I ask because the library is designed to generate the list of valid tags, not to ask the library if the current system is valid for a specific tag.
Unless I'm missing a use case here, a better design would be to have a function that validates a given tag given the target interpreter, rather than "return a list of all valid tags for this platform" and then have pip & co. just use that to check if the tag they are seeing is in that huge list of valid tags.
The specs around tags are not structured to require asking a library if something is valid; it's meant to work against a static list of tags you were given.
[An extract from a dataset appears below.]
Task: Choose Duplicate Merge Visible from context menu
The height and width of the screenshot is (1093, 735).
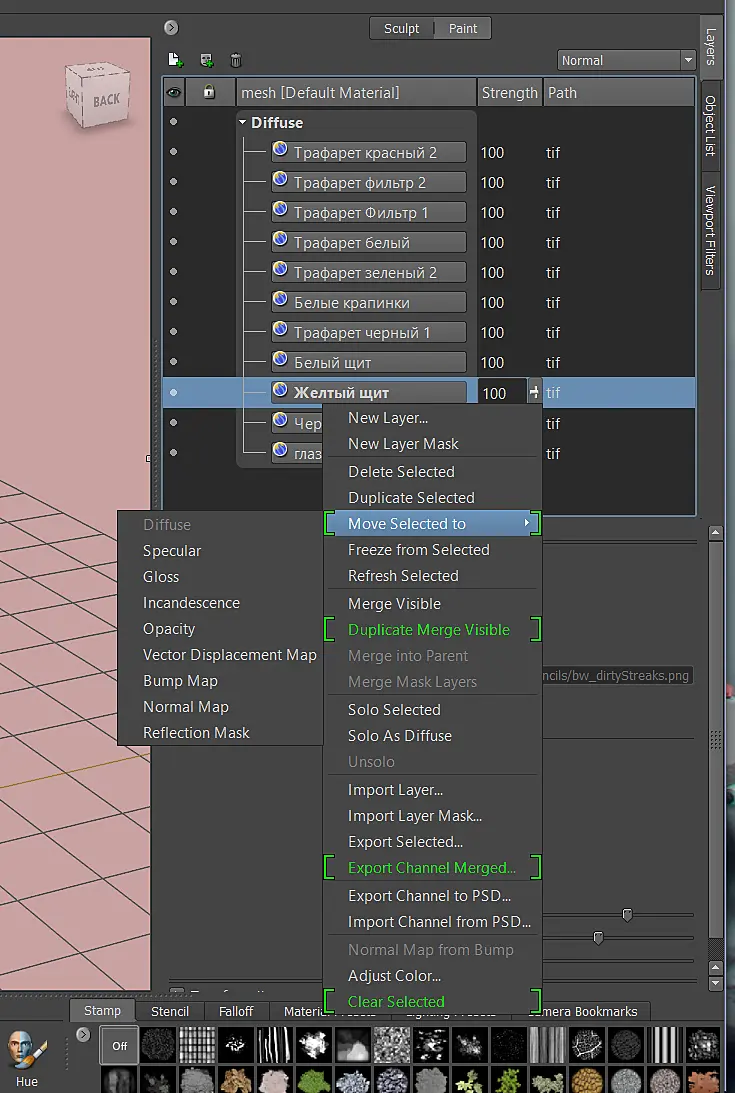Action: pyautogui.click(x=429, y=629)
You're meant to be able to take a list of wheel tags and a list of platform tags and figure out what to use w/o using packaging
. A JSON dump of what a platform supports should be an acceptable input to a tool resolving which wheel tags are acceptable; think of a SaaS provider giving you such a JSON file to let you ship the appropriate wheels/code to work on their service.
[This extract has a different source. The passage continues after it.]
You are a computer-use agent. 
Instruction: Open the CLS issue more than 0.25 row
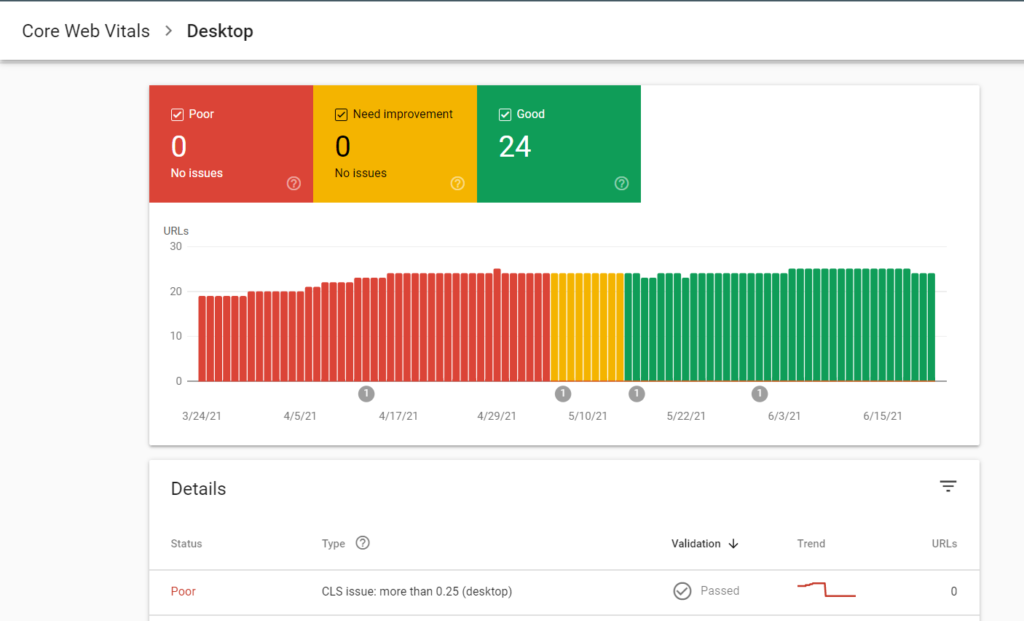coord(417,591)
Another thing to point out is we have gone this long w/o finer granularity than the annual release version and basically been fine (i.e. all we never listed the micro releases from the 10.x version range).
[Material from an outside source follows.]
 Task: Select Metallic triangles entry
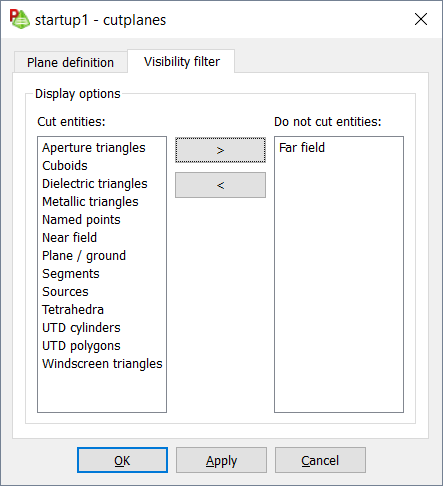90,202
I think we're at enough of an impasse that bringing this up on discuss.python.org is appropriate.
Another thing to point out is we have gone this long w/o finer granularity than the annual release version and basically been fine (i.e. all we never listed the micro releases from the 10.x version range).
Yes agreed. I think we typically ignore the corner cases, and in practice it won't be so bad. Similar to Python releases, it's very common to deal with minor releases, but very rare to worry about a 3.x.0 release having a bug and therefore needing a wheel to only work on .1 and up. I guess when it does come up, folks just raise an exception at runtime with instructions to upgrade.
I think we're at enough of an impasse that bringing this up on discuss.python.org is appropriate.
If you don't mind, I'll leave it at this. I've already spent more time on investigating this than I had available, and moving this to Discourse is unlikely to bring a quick resolution. So I'll leave it to the next person with a real need for this.
Can we design the interface to provide something like is_tag_compatible
instead? I’ve always felt generating a full list of tags cumbersome, but assumed there are reasons for that.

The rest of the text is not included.